ARTICLE >>
--- START ---

This week, the Building Industry Association blasted the City Council for not approving the mayor’s Housing Action Package 2.0 after a fascinating meeting where the Council seemed to be actually genuinely deliberating policy in public.
“Decades of bad policies fueled this housing crisis, so standing in the way of modest reforms is not a good idea,” wrote Lori Pfeiler, the president and CEO of the BIA and Doug Austin CEO of AVRP Studios.
They positioned it as a classic “naysayers holding back progress” civic debacle but it was much more interesting than that. And some of what made the meeting so interesting has been in the works for years.
Background: As we wrote earlier in the week, a majority of the Council seemed to support the proposals in general. The policy package would have done a lot of things, including forcing some owners of land with non-compliant uses (say a junkyard in Barrio Logan on land that’s now zoned for housing) to sell or convert the land to housing. It would have changed some parking minimum requirements, helped universities find space for student housing and allowed developers to more easily convert shopping centers or gas stations into housing.
But Council President Sean Elo-Rivera and a crucial block of his colleagues had problems with two of the proposals. One would have eliminated developer impact fees on 3-bedroom units and put the fees back in place on studio apartments. The other would have allowed developers wider flexibility to invest in construction of affordable units in poorer communities, rather than on-site where they were being allowed to build bigger projects because of their commitment to creating affordable units.

--- END ---

Entries about locating elements on screens
--- START ---

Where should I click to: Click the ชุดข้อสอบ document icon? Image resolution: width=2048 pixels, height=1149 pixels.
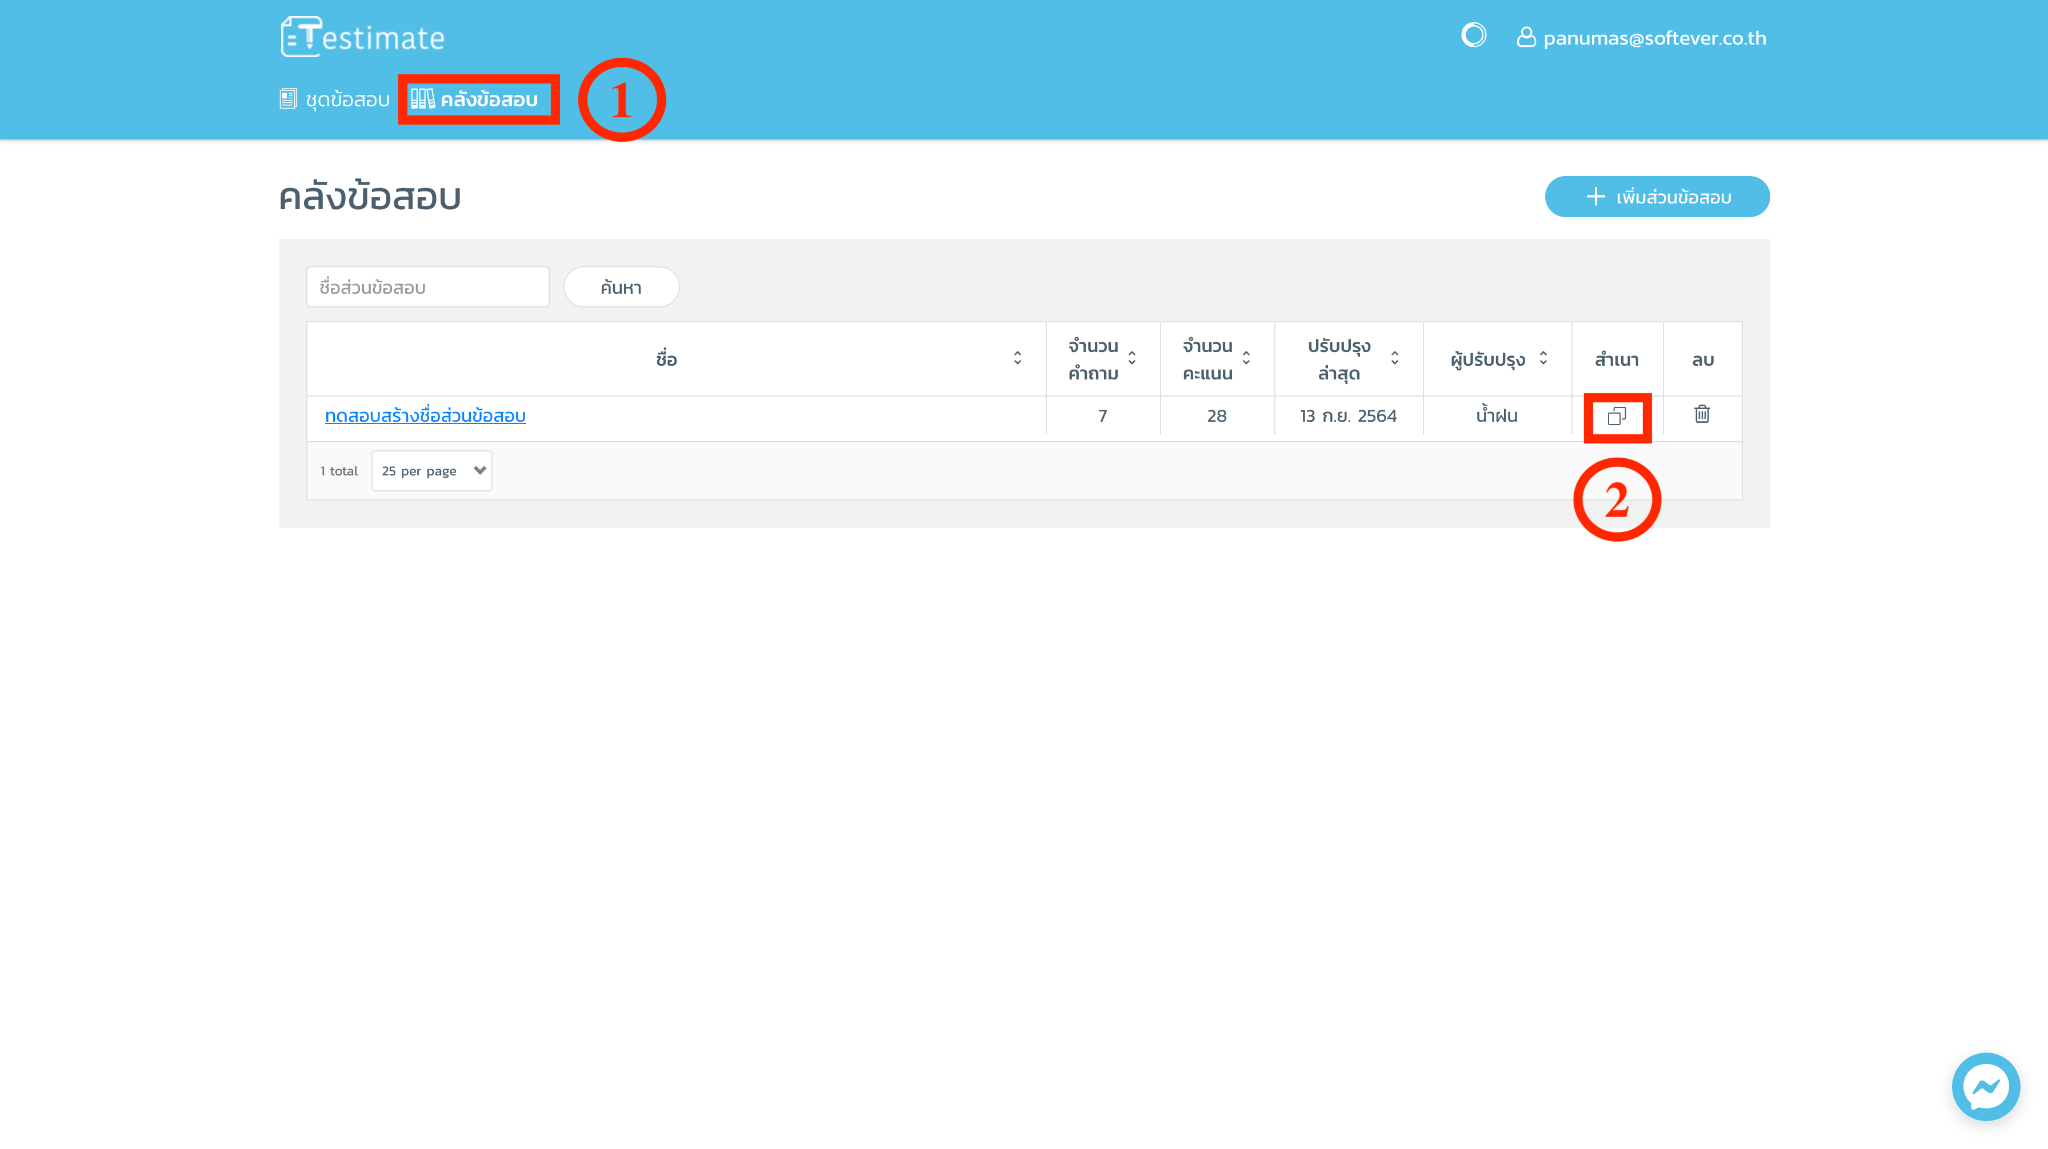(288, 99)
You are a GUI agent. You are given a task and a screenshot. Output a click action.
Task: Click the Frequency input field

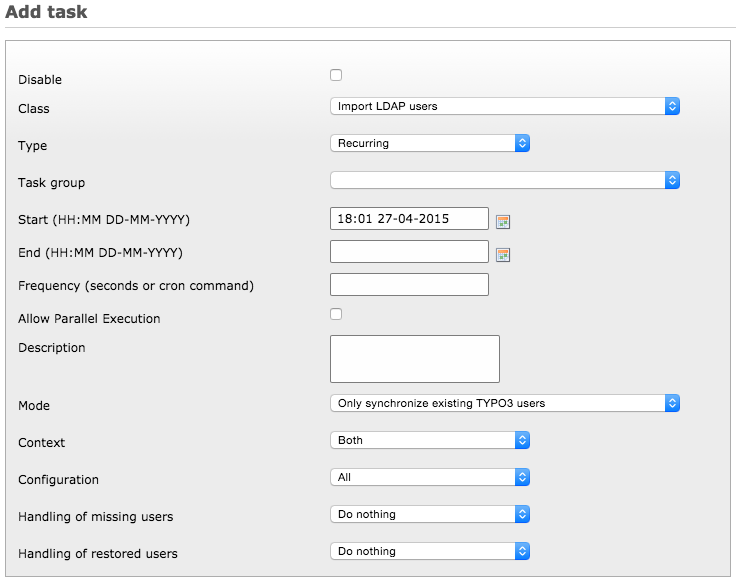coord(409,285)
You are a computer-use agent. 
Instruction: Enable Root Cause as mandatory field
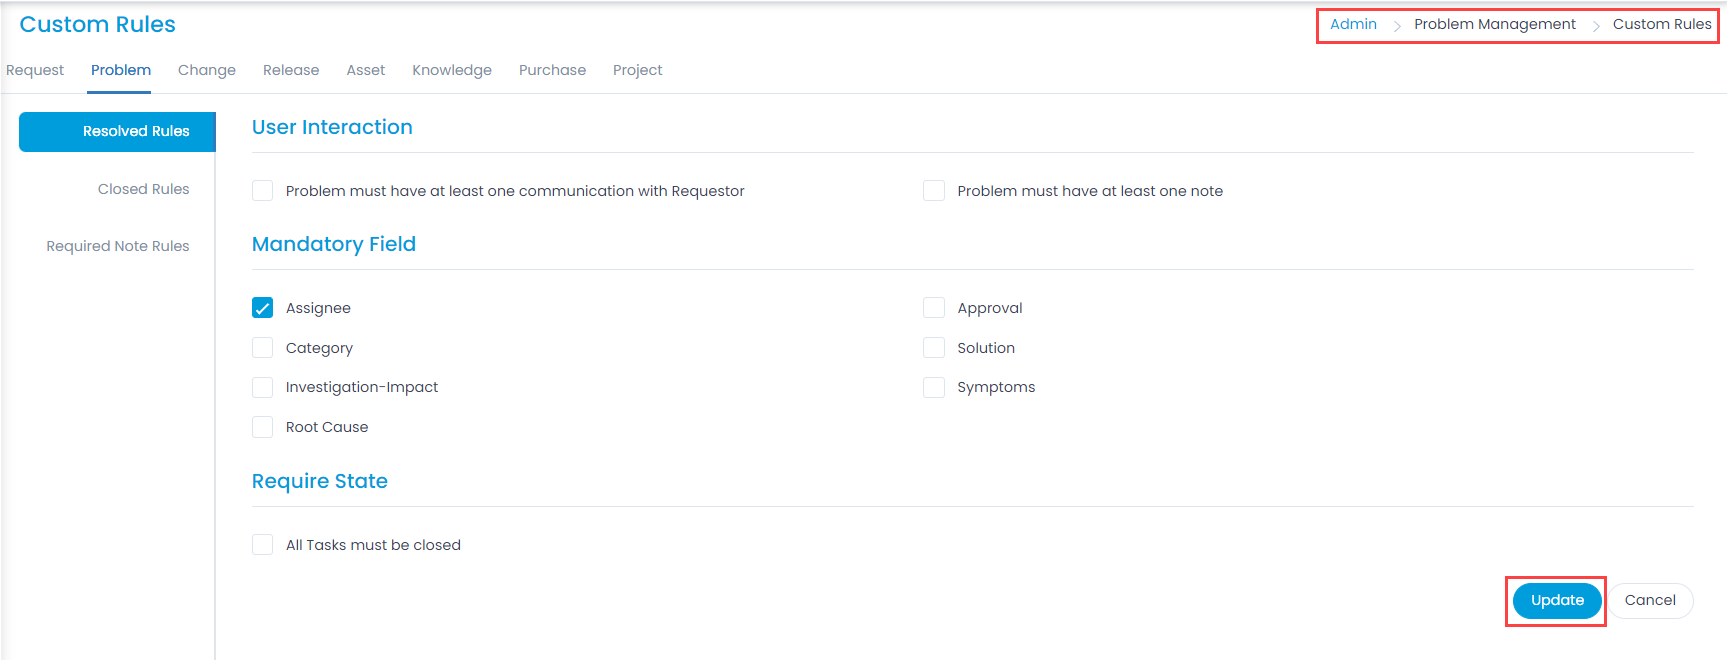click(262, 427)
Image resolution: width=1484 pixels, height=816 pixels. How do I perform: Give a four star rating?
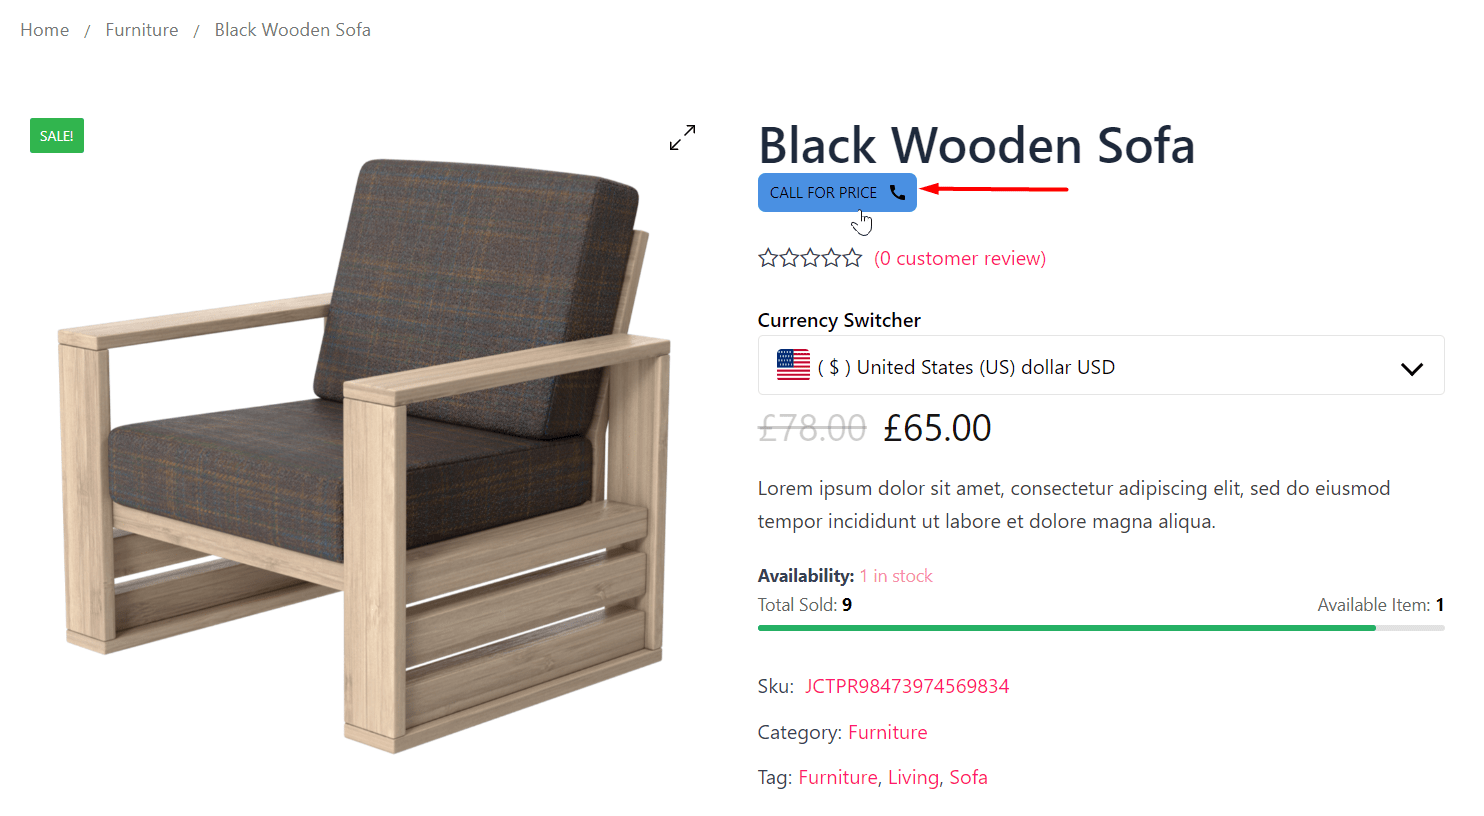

--- END ---

EXERCISE SET >>
(a) Retype the entire article on the City Council's housing vote with no changes.
(b) Put the lines of the entries starting at the one containing "You are a computer-use agent." and ending at the end of the entries into a JSON list of strings, one string per line, leaving out blank lines and the pictures.
The article and the entries have no connection to each other.

RESULTS IN ORDER >>
(a)
This week, the Building Industry Association blasted the City Council for not approving the mayor’s Housing Action Package 2.0 after a fascinating meeting where the Council seemed to be actually genuinely deliberating policy in public.
“Decades of bad policies fueled this housing crisis, so standing in the way of modest reforms is not a good idea,” wrote Lori Pfeiler, the president and CEO of the BIA and Doug Austin CEO of AVRP Studios.
They positioned it as a classic “naysayers holding back progress” civic debacle but it was much more interesting than that. And some of what made the meeting so interesting has been in the works for years.
Background: As we wrote earlier in the week, a majority of the Council seemed to support the proposals in general. The policy package would have done a lot of things, including forcing some owners of land with non-compliant uses (say a junkyard in Barrio Logan on land that’s now zoned for housing) to sell or convert the land to housing. It would have changed some parking minimum requirements, helped universities find space for student housing and allowed developers to more easily convert shopping centers or gas stations into housing.
But Council President Sean Elo-Rivera and a crucial block of his colleagues had problems with two of the proposals. One would have eliminated developer impact fees on 3-bedroom units and put the fees back in place on studio apartments. The other would have allowed developers wider flexibility to invest in construction of affordable units in poorer communities, rather than on-site where they were being allowed to build bigger projects because of their commitment to creating affordable units.

(b)
[
  "You are a computer-use agent. ",
  "Instruction: Enable Root Cause as mandatory field",
  "click(262, 427)",
  "Image resolution: width=1484 pixels, height=816 pixels. How do I perform: Give a four star rating?"
]